Purpose : Childhood amblyopia can be treated with binocular games or movies that rebalance contrast between the eyes, which is thought to reduce depth of interocular suppression so the child can experience binocular vision (Birch et al., 2015; Li et al., 2015). We recently found that two weeks of binocular games improved visual acuity more than patching (Kelly et al, 2016). Yet, stereoacuity improvement did not accompany the visual acuity improvement. Here we evaluate additional binocular outcomes.

Methods : 47 amblyopic children (4-12y; ≤4pd) assigned to binocular treatment [movies (n=29) or game (n=18)] were compared to 19 amblyopic children assigned to 2 h/d patching. Amblyopic eye best-corrected visual acuity (BCVA) and binocular outcomes were assessed at baseline and 2 weeks, after 9-10 h binocular or 28 h patching treatment.
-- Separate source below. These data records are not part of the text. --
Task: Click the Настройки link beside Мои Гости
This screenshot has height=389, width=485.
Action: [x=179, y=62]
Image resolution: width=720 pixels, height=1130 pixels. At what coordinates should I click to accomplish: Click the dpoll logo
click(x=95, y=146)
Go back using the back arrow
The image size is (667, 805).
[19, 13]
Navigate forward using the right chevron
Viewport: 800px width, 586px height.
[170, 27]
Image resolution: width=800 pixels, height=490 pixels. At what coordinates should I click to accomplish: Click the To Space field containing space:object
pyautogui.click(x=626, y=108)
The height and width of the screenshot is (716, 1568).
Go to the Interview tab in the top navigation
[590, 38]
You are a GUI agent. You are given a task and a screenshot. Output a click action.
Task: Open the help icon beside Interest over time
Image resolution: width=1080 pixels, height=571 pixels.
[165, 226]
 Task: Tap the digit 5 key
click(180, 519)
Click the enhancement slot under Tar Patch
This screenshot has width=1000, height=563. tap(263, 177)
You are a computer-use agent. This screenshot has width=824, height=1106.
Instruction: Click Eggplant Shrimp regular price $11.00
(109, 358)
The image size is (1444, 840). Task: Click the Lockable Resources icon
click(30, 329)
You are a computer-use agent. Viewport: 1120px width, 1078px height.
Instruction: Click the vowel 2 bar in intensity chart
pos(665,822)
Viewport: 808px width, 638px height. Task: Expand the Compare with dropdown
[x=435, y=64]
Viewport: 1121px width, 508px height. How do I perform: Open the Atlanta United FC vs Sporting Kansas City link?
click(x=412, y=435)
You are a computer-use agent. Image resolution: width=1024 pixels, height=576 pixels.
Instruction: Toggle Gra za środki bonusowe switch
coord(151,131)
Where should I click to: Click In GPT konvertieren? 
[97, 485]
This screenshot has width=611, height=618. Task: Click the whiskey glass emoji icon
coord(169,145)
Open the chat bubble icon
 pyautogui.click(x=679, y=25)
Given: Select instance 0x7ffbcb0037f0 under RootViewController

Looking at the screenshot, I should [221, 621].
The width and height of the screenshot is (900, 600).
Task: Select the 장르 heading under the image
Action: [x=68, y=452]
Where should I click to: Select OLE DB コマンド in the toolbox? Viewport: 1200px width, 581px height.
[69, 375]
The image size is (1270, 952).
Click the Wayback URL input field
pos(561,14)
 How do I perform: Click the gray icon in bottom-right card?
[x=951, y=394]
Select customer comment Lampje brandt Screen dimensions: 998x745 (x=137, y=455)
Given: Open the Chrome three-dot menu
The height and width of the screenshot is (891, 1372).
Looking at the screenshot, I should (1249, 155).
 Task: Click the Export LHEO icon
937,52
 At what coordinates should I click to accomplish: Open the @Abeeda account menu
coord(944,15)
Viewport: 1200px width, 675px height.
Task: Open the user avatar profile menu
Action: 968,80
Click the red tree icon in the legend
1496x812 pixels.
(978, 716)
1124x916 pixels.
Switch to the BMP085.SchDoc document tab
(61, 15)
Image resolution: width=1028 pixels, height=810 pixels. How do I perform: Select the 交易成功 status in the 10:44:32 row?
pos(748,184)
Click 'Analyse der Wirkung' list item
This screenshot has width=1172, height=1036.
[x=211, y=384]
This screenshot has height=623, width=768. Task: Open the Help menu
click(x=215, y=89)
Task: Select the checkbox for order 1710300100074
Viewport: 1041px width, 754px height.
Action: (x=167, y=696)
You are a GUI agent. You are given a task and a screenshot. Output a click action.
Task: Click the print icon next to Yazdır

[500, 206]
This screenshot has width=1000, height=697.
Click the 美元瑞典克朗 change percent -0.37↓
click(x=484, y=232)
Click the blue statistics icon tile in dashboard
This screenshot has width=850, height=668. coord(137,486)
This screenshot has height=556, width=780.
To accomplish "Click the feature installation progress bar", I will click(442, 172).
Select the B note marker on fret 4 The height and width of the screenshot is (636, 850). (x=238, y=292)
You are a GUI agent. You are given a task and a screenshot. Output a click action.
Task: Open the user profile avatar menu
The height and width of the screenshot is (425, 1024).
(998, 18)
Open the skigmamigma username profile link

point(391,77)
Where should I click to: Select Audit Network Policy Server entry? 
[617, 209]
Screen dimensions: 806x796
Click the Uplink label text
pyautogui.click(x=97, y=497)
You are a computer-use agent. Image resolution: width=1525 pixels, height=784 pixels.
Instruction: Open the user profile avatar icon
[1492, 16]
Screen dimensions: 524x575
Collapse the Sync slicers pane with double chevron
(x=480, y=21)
Binocular outcomes: dichoptic contrast ratio balance point (CR; depth of suppression), Worth-4-Dot (W4D at 7 distances; extent of suppression scotoma), Randot Preschool stereoacuity (RPS).

Results : Mean±SD BCVA improved by 1.4 lines with binocular treatment (0.56±0.29 vs 0.42±0.28 logMAR;t=10.04,p<0.001) and 0.7 lines with patching (0.50±0.15 vs 0.43±0.17 logMAR;t=3.64,p=0.002); i.e., binocular treatment was more successful than patching (t=2.71, p=0.009). Depth of suppression (CR) improved with binocular treatment (baseline: 4.63±3.41 vs 2 week: 3.41±2.66;t=3.81,p<0.001) and patching (4.71±3.08 vs 3.04±.2.07; t=2.85,p=0.012). For binocular treatment, CR improved more for children <7 years than children ≥7 years old (t=2.38, p=0.029). BCVA was correlated with CR at baseline (r=0.39, p=0.007) and at 2 weeks (r=0.38, p=0.008). Extent of suppression improved with binocular treatment (baseline: 0.53±0.41 vs 2 week: 0.41±0.44 log deg;t=2.98,p=0.005), but not with patching (0.36±0.33 vs 0.23±0.45 log deg;t=1.54,p=0.14). Stereoacuity improved with binocular treatment (baseline: 3.56±0.76 vs 2 week: 3.47±0.77 log arcsec;Z=2.00,p=0.045), but not with patching (3.21±0.88 vs 3.30±0.79 log arcsec;Z=1.35,p=0.18).

Conclusions : Contrast-rebalanced binocular treatment was not only successful in ameliorating the visual acuity deficit in childhood amblyopia, but also improved binocular outcomes more than patching, reducing the extent and depth of suppression and improving stereoacuity.

This is an abstract that was submitted for the 2017 ARVO Annual Meeting, held in Baltimore, MD, May 7-11, 2017.